Maldita sea. Sé lo que eso significa. Tenemos un problema con el correo mal entregado. Nuestro cartero entrega constantemente nuestros paquetes en el sex shop de al lado. Y el sex shop de al lado está directamente relacionado con el punto número tres de mi plan para un verano perfecto: evitar todo contacto con los Mackenzie.

Mi madre saca el labio inferior y abre mucho los ojos.

—Por favor —suplica con dulzura—. ¿Puedes acercarte rápido aquí al lado y preguntar si tienen mi paquete?

Gimo.

—Lo haría yo, pero, ya sabes. Tengo a la señora Reid llena de agujas —razona, señalando con el pulgar hacia las salas traseras—. Estoy equilibrando su fuerza vital, no torturándola. No puedo dejarla ahí atrás para siempre.

—¿No puedes ir a buscarlo en tu hora de almuerzo?

Ya he hecho la excursión a la tierra del consolador una vez esta semana, y ese es mi límite.

—Me voy dentro de una hora, he quedado con tu abuela para comer. ¿No te acuerdas?

Cierto. Se refiere a su madre. La abuela Esther detesta la tardanza, una opinión que apoyo por completo. Pero eso sigue sin cambiar el hecho de que preferiría que me arrancaran un diente a ir a la tienda de al lado.

—De todas maneras, ¿por qué es tan importante ese paquete?

—Esa es la cuestión —dice mamá mientras se recoge el pelo largo y liso en un moño en lo alto de la cabeza—. La confirmación la ha enviado otra persona. «Catherine Beatty». No conozco a nadie que se llame así, y no he comprado nada. Pero la confirmación me ha llegado al correo del trabajo y figura nuestra dirección.

—Un paquete misterioso.

Sus ojos centellean.

—Las sorpresas son divertidas.

—A menos que alguien te haya enviado un paquete lleno de arañas o una mano amputada.

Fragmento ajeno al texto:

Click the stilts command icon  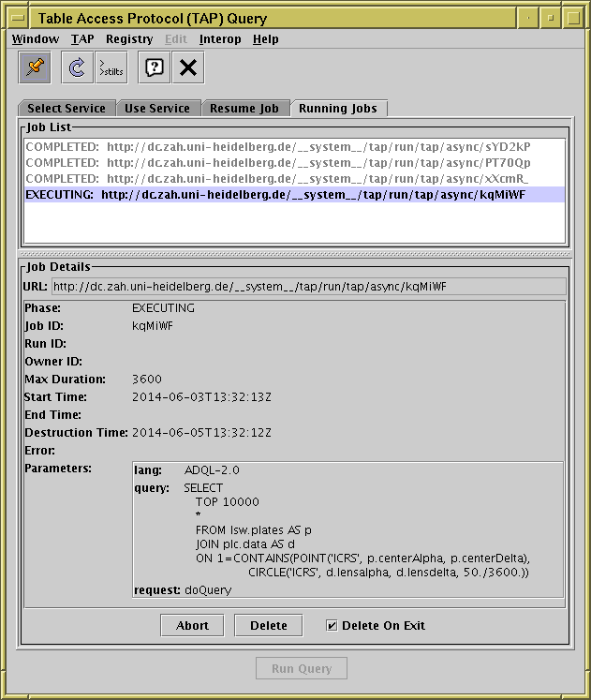(111, 67)
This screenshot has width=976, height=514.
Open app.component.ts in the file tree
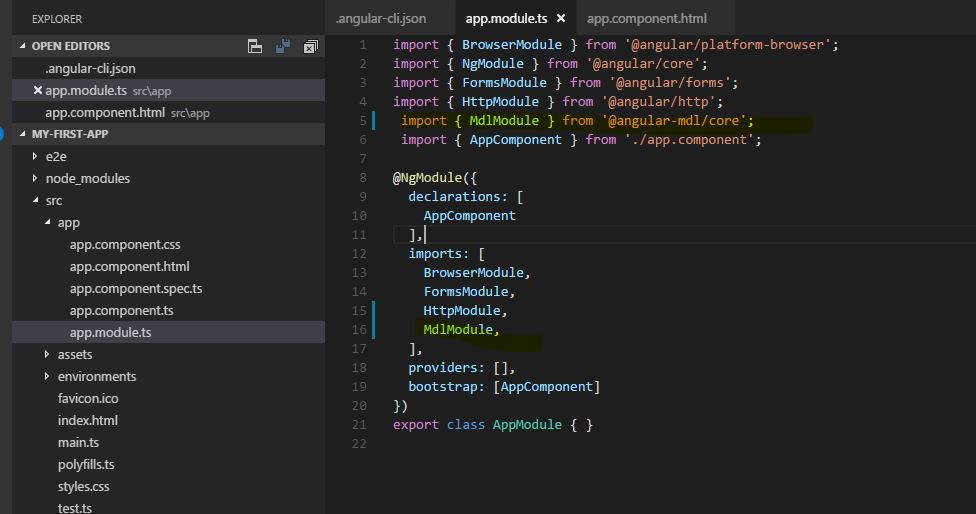coord(124,310)
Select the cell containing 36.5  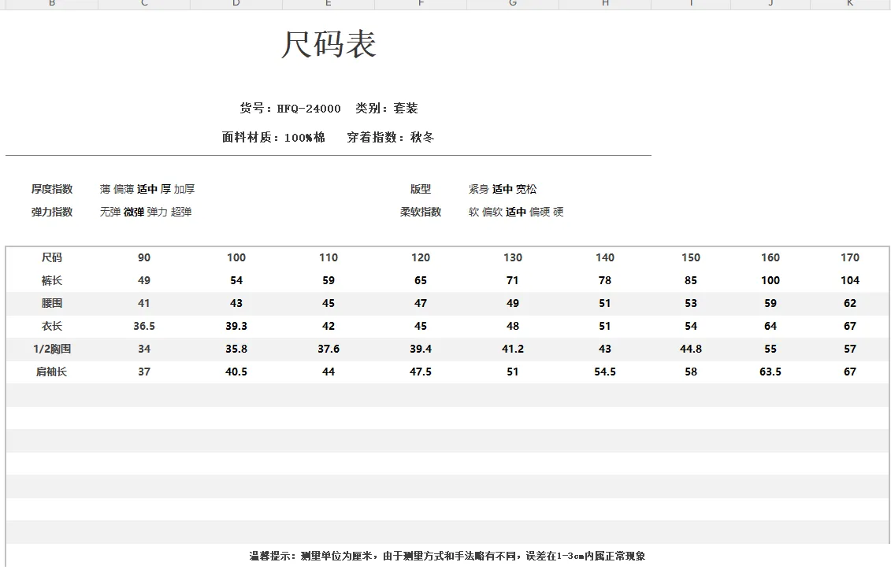click(144, 326)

A lo mejor has pinchado demasiado fuerte a alguien.

—O a lo mejor he pinchado tan bien a alguien que me envía chocolate.

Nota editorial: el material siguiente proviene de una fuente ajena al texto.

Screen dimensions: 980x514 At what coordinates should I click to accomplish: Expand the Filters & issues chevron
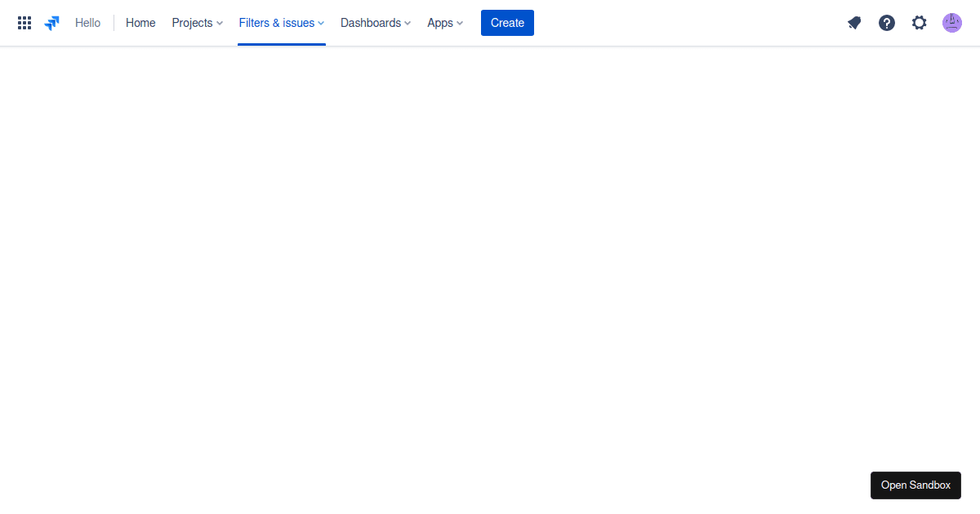[320, 24]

Roba un bolígrafo del escritorio y se lo pone en el pelo para asegurar el moño.

—Por favor, Zorie. Mientras tu padre está ocupado.

Dice esto último en un susurro. Mi padre se cabrearía si me viera en la tienda de al lado.

—De acuerdo. Iré —le digo, pero no estoy nada contenta.

Planes de verano, os conocía y os quería.

Pego un cartel hecho a mano en el mostrador que dice: «No estoy en mi puesto. Volveré en un periquete», me arrastro a través de la puerta principal hacia la brillante luz del sol de la mañana y me preparo para el desastre.